Their marriage, the second for both of them, really was one 'made in heaven'. They were early fifties when they married and then had nearly 35 years together. I think it was perhaps the happiest marriage I have ever witnessed.


----------



## Jellybeans (Mar 8, 2011)

Mer-Maid said:


> I was wondering if it's possible to marry someone when you're both older and still feel that way about them [minus the remembering them when you were young, of course


I don't see why not.

Love comes at all ages and can hit at any time.

I think the benefit of marrying when older is that you know yourself and have a better sense of yourself and what you want. Past relationships may have shown you what you can make better/what you are good at so you can take those lessons into a newer relationship.


----------



## lifeistooshort (Mar 17, 2013)

We married when I was 37 and he was 58, second marriage for both of us. I know I leaned a lot from my first marriage, and am also in a much better place life. That's important because if the younger person isn't a strong personality in a strong place the older person will end up calling the shots. 

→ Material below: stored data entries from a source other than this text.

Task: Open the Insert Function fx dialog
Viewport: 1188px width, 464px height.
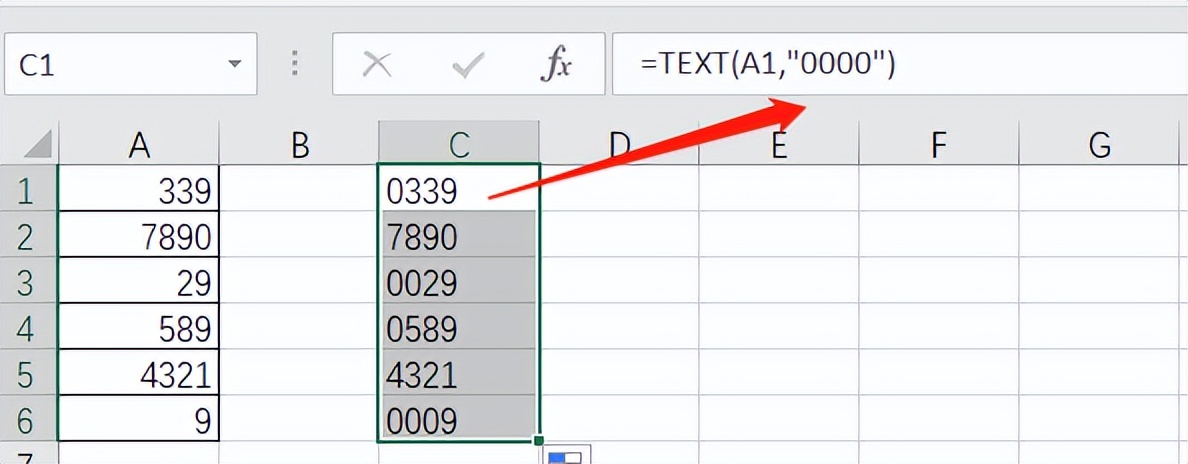Action: (555, 65)

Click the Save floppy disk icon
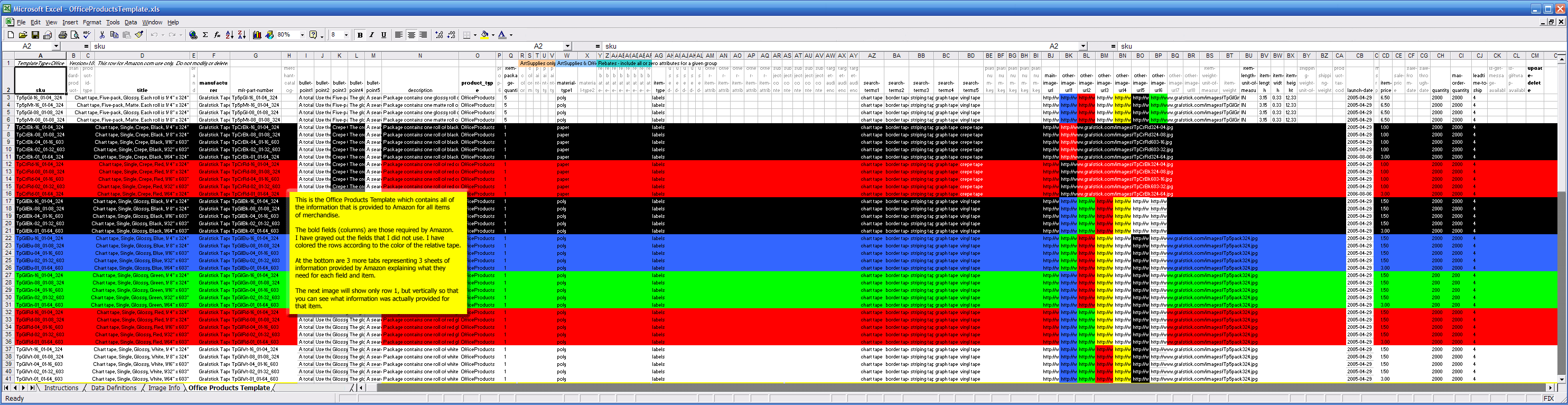coord(35,35)
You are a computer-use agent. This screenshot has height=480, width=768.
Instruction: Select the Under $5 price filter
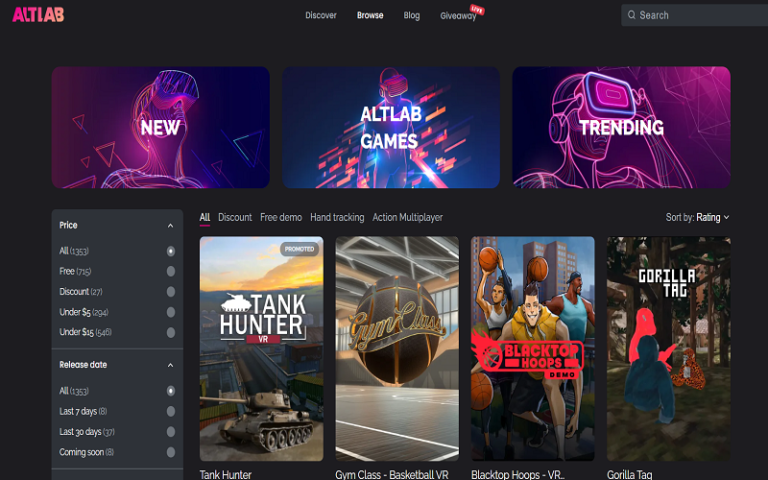click(171, 312)
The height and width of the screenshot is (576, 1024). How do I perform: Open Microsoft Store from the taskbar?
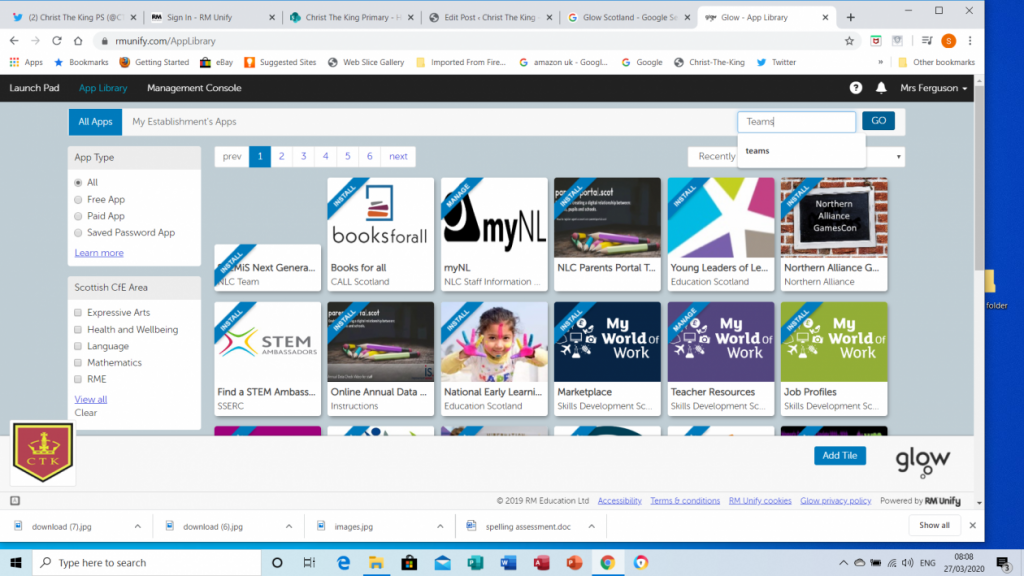410,562
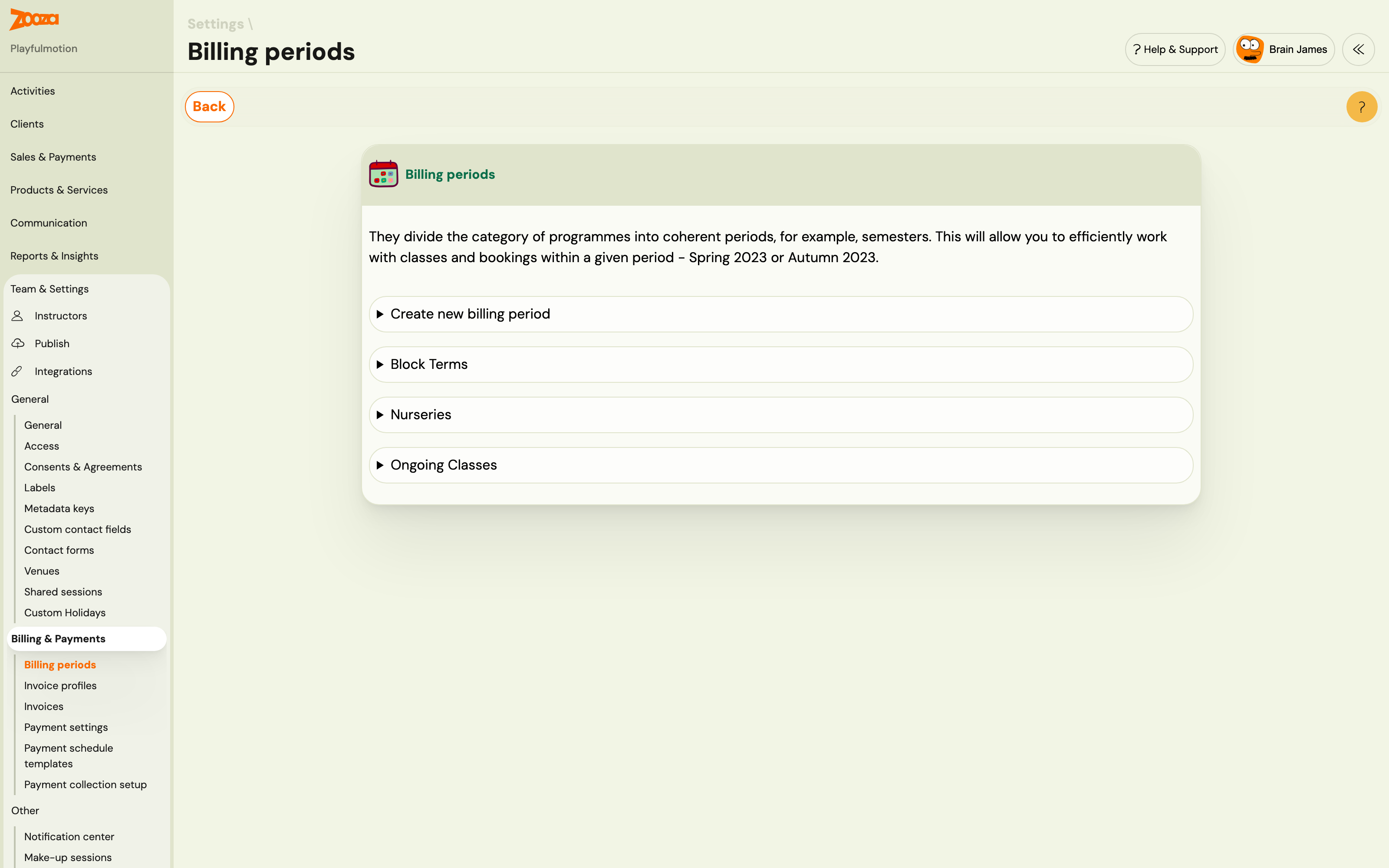Collapse sidebar with double chevron icon
Screen dimensions: 1389x868
(1358, 49)
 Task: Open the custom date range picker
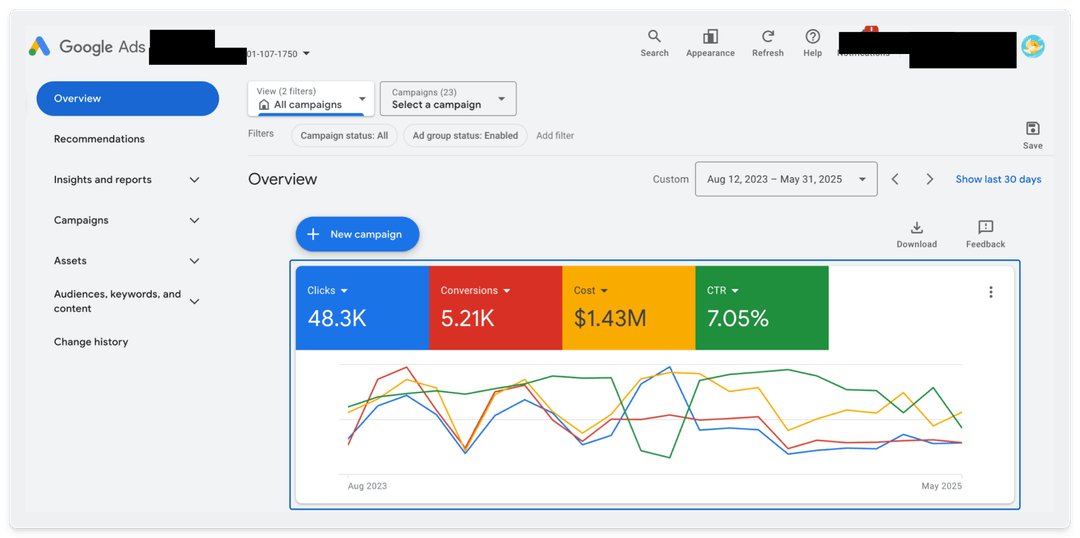tap(786, 179)

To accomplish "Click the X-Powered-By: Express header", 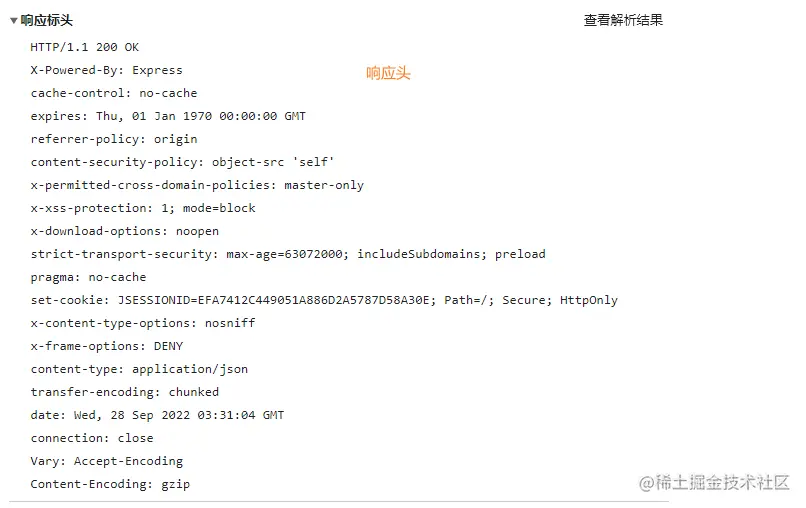I will click(x=106, y=70).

From what my hb has told me about his first marriage, he was in his early 30's and felt some pressure to get married. So it wasn't that he really wanted to marry her, he felt like he should get married and she was there. Because of that he made a poor choice and took it for granted. When we got married there wasn't any more pressure, we didn't want more kids, except maybe that I wanted to get married. He went along pretty easily though and even planned most of the wedding, so he couldn't have been that opposed.....and for me, lots of my insecurities that I had when I was younger are now gone and that's good for the bedroom. We dated for 6 years, and now he says he never should've waited so long to marry me.
_Posted via Mobile Device_


----------



## Jellybeans (Mar 8, 2011)

Life: is the age difference ever an issue in your marriage?


----------



## lifeistooshort (Mar 17, 2013)

Jellybeans said:


> Life: is the age difference ever an issue in your marriage?


Not for the most part. I like older men, partly because they're as good as they're ever going to get, and partly because I myself have never been comfortable with my peers. Hubby says I'm an older person in a younger persons body. He is is top physical shape, that was non negotiable for me to consider him; I'm not signing up to be someone's nurse. Now when something happens because he's getting older that's different and I'll be there, but not for someone that doesn't take care of themselves.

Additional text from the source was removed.